Extracted records:
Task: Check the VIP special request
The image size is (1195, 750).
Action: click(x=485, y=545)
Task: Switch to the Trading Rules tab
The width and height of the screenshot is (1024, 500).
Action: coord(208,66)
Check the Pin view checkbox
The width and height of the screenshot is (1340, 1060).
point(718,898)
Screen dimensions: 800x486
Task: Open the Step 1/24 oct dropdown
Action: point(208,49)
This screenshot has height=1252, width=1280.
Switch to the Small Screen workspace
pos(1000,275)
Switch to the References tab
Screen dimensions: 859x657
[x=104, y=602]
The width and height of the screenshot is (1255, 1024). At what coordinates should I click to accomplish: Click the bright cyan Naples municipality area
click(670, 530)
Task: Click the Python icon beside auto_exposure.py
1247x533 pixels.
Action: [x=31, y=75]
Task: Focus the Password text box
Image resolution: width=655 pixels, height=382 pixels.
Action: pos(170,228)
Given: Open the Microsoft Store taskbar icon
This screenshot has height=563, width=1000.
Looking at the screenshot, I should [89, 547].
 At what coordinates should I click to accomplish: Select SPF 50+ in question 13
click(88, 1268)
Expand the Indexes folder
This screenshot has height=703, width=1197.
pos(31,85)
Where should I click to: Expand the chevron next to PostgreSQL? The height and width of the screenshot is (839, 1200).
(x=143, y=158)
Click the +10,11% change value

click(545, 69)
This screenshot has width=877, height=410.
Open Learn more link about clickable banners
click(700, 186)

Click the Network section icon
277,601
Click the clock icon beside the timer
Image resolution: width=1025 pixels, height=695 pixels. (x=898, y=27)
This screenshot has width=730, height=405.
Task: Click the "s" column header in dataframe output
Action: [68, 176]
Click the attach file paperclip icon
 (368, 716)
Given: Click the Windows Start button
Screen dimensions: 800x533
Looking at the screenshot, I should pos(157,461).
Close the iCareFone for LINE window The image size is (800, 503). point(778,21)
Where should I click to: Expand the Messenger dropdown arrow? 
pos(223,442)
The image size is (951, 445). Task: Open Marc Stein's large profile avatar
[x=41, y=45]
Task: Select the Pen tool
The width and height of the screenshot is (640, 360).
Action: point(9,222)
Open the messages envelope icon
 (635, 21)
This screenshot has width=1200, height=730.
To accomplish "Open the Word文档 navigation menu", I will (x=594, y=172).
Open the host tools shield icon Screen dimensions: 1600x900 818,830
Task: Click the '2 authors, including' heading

■ EXERCISE BRIEF
Transcribe the data above verbatim.

■ ANSWER TO THIS PROBLEM
Task: Check the VIP special request
The image size is (1195, 750).
Action: click(x=485, y=545)
Task: Switch to the Trading Rules tab
The width and height of the screenshot is (1024, 500).
Action: coord(208,66)
Check the Pin view checkbox
The width and height of the screenshot is (1340, 1060).
point(718,898)
Screen dimensions: 800x486
Task: Open the Step 1/24 oct dropdown
Action: point(208,49)
This screenshot has height=1252, width=1280.
Switch to the Small Screen workspace
pos(1000,275)
Switch to the References tab
Screen dimensions: 859x657
[x=104, y=602]
The width and height of the screenshot is (1255, 1024). At what coordinates should I click to accomplish: Click the bright cyan Naples municipality area
click(670, 530)
Task: Click the Python icon beside auto_exposure.py
1247x533 pixels.
Action: [x=31, y=75]
Task: Focus the Password text box
Image resolution: width=655 pixels, height=382 pixels.
Action: pos(170,228)
Given: Open the Microsoft Store taskbar icon
This screenshot has height=563, width=1000.
Looking at the screenshot, I should [89, 547].
 At what coordinates should I click to accomplish: Select SPF 50+ in question 13
click(88, 1268)
Expand the Indexes folder
This screenshot has height=703, width=1197.
pos(31,85)
Where should I click to: Expand the chevron next to PostgreSQL? The height and width of the screenshot is (839, 1200).
(x=143, y=158)
Click the +10,11% change value

click(545, 69)
This screenshot has width=877, height=410.
Open Learn more link about clickable banners
click(700, 186)

Click the Network section icon
277,601
Click the clock icon beside the timer
Image resolution: width=1025 pixels, height=695 pixels. (x=898, y=27)
This screenshot has width=730, height=405.
Task: Click the "s" column header in dataframe output
Action: [68, 176]
Click the attach file paperclip icon
 (368, 716)
Given: Click the Windows Start button
Screen dimensions: 800x533
Looking at the screenshot, I should pos(157,461).
Close the iCareFone for LINE window The image size is (800, 503). point(778,21)
Where should I click to: Expand the Messenger dropdown arrow? 
pos(223,442)
The image size is (951, 445). Task: Open Marc Stein's large profile avatar
[x=41, y=45]
Task: Select the Pen tool
The width and height of the screenshot is (640, 360).
Action: point(9,222)
Open the messages envelope icon
 (635, 21)
This screenshot has width=1200, height=730.
To accomplish "Open the Word文档 navigation menu", I will (x=594, y=172).
Open the host tools shield icon Screen dimensions: 1600x900 818,830
Task: Click the '2 authors, including' heading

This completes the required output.